Judicial deference to arbitration, however, does not grant carte blanche approval to any decision an arbitrator might make. Machinists, Local 2003 v. Hayes Corp., 5 Cir. 1961, 296 F.2d 238, 243, aff'd on rehearing, 5 Cir. 1963, 316 F.2d 90. The arbitrator's authority is circumscribed by the arbitration agreement, and he can bind the parties only on issues that they have agreed to submit to him. Whether an arbitrator has exceeded these bounds is an issue for judicial resolution. Torrington Co. v. Metal Products Workers, Local 1645, 2 Cir. 1966, 362 F.2d 677, 680. For that reason, an arbitrator who derives his power solely from the contract cannot hold that charter to be legally ineffective. International Ladies Garment Workers' Union v. Ashland Industries, Inc., 5 Cir. 1974, 488 F.2d 641, cert. denied, 1975, 419 U.S. 840, 95 S.Ct. 71, 42 L.Ed.2d 68; an arbitrator's award must draw "its essence from the collective bargaining agreement." United Steelworkers of America v. Enterprise Wheel & Car Corp., supra, 363 U.S. at 597, 80 S.Ct. at 1361, 4 L.Ed.2d at 1428; Safeway Stores v. American Bakery & Confectionery Workers, 5 Cir. 1968, 390 F.2d 79, 81; Local Union No. 787, International Union of Electrical Radio and Machine Workers v. Collins Radio Co., 5 Cir. 1963, 317 F.2d 214, 216. 611 F.2d at 583.

**Supplied information:**
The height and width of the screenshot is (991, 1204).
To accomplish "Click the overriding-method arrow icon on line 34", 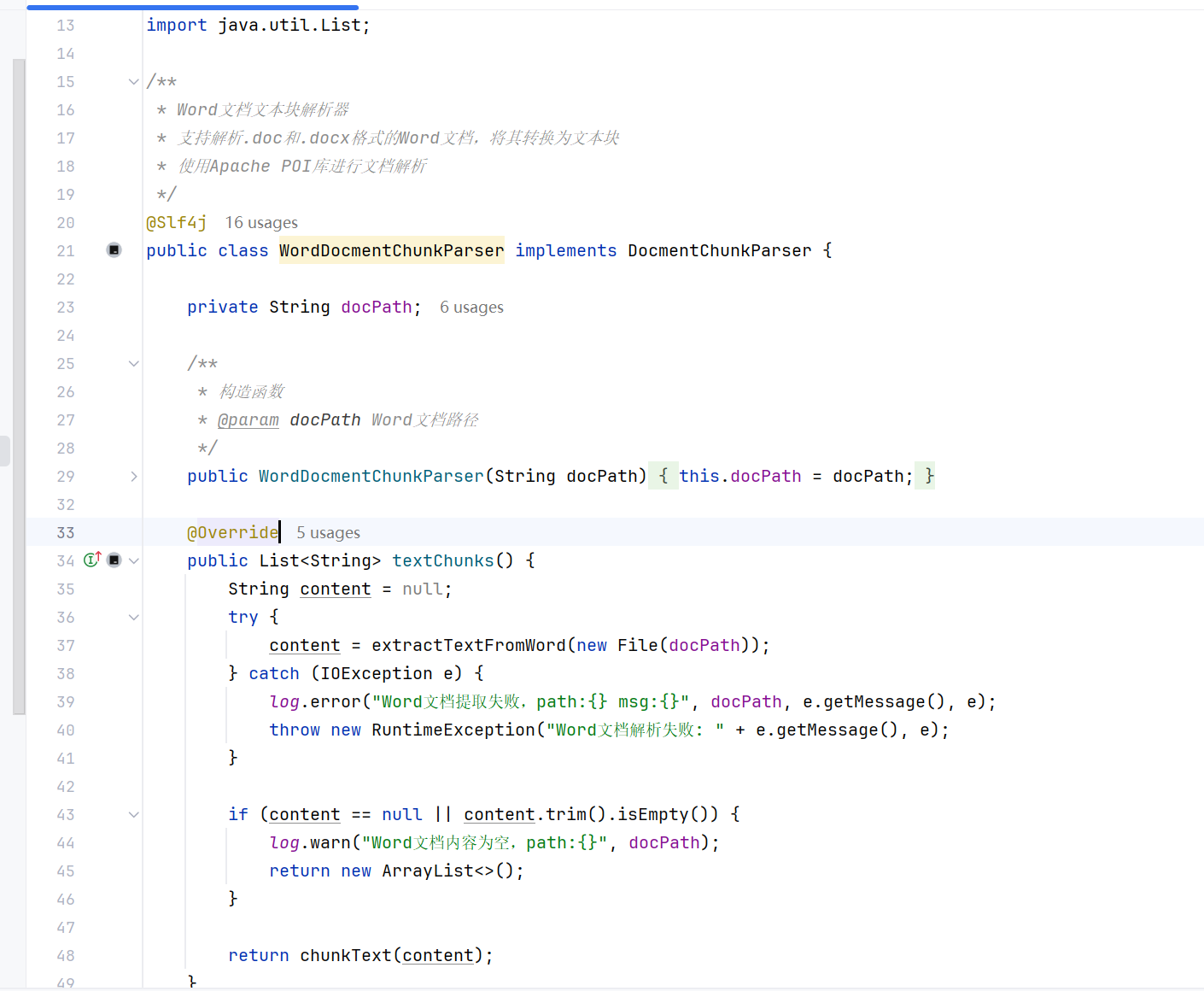I will (91, 560).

**Exercise description:**
Do these statements agree with the passage on judicial deference to arbitration? For each, answer yes or no and quote the deciding words.
1. Courts decide whether an arbitrator has gone beyond the bounds of the arbitration agreement.
2. An arbitrator may bind the parties on any issue related to their dispute.
3. An arbitrator's award must draw its essence from the collective bargaining agreement.
The data has no connection to the passage.

**Correct result:**
1. Yes: "Whether an arbitrator has exceeded these bounds is an issue for judicial resolution."
2. No: "he can bind the parties only on issues that they have agreed to submit to him."
3. Yes: "an arbitrator's award must draw "its essence from the collective bargaining agreement.""